Romalılar MS 47 yılında Londra’yı Londinium olarak kurmuş, daha sonra Thames Nehri üzerine bir köprü inşa etmiş ve yerleşimi Roma Britanyası’ndaki diğer ileri karakollara giden yolların bulunduğu bir liman haline getirmişlerdir.
Britanya’daki en büyük Roma şehri olan Londra, MS 410 yılına kadar Roma’nın otoritesi altında kalmıştır ki bu oldukça uzun bir süredir.
Londra’nın kökenleri
Londinium küçük bir müstahkem yerleşim olarak başlamış olsa da, MS 60 yılında Kraliçe Boudica liderliğindeki yerli kabilelerden oluşan büyük bir güç tarafından yıkıldıktan sonra, planlı bir Roma kenti olarak yeniden inşa edilmiş ve hızla genişlemiştir.

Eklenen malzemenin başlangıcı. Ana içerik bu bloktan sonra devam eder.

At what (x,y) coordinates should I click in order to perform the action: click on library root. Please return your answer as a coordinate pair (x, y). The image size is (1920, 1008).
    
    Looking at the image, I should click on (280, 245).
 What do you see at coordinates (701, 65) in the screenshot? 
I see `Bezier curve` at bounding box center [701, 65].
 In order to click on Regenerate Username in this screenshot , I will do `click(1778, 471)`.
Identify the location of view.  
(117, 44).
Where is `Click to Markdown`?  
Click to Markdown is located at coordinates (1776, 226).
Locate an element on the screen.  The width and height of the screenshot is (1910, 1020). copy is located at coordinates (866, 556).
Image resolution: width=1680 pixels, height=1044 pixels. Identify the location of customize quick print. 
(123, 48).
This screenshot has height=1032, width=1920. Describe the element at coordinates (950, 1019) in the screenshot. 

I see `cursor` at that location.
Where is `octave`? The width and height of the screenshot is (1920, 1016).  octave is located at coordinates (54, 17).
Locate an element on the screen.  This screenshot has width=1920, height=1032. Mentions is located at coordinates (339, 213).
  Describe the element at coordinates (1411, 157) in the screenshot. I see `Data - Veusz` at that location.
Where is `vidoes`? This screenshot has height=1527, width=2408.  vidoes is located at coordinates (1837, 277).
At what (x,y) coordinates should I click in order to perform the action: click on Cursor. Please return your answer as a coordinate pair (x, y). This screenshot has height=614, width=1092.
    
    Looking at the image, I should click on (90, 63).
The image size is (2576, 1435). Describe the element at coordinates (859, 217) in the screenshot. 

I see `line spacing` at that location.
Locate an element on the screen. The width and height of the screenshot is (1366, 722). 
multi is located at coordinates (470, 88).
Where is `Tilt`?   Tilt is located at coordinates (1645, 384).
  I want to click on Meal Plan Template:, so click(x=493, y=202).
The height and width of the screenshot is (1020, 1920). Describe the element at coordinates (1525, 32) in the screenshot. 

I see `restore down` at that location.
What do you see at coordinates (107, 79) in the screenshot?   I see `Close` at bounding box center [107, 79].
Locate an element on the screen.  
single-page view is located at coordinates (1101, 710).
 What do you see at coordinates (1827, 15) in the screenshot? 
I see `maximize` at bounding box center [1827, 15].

Kuruluşundan yaklaşık 50 yıl sonra Londra yaklaşık 60.000 nüfusa ev sahipliği yapıyordu.
Londinium’da Yaşam
“MS 85-90 yılları arasında Roma Londra’sındaki yaşamı tasvir eden bir model.”
Romalılaşmış olsa da, Londra nüfusunun çoğu askerler, aileler, işçiler, tüccarlar, denizciler ve köleler de dahil olmak üzere yerli Britanyalılardan oluşuyordu. Ortalama bir Londralı için hayat zordu, ancak hamamlar, tavernalar ve amfitiyatrolar da dahil olmak üzere Roma tarafından ithal edilen rahatlatıcı uğraşlar vardı. İnsanlar ayrıca şehirde kutlanan birçok Roma festivali sırasında gevşeyebiliyordu.
Roma Londra’sında Din
Londra’nın Roma döneminden kalma en önemli arkeolojik buluntularından biri, 1954 yılında ortaya çıkarılan Pers Tanrısı Mithras’a ait bir tapınak olan Londra Mithraeum’dur. Mithras kültü, Roma ya da Helenistik kökenli olmasa da, İmparatorlukta bir dönem popüler olmuştur.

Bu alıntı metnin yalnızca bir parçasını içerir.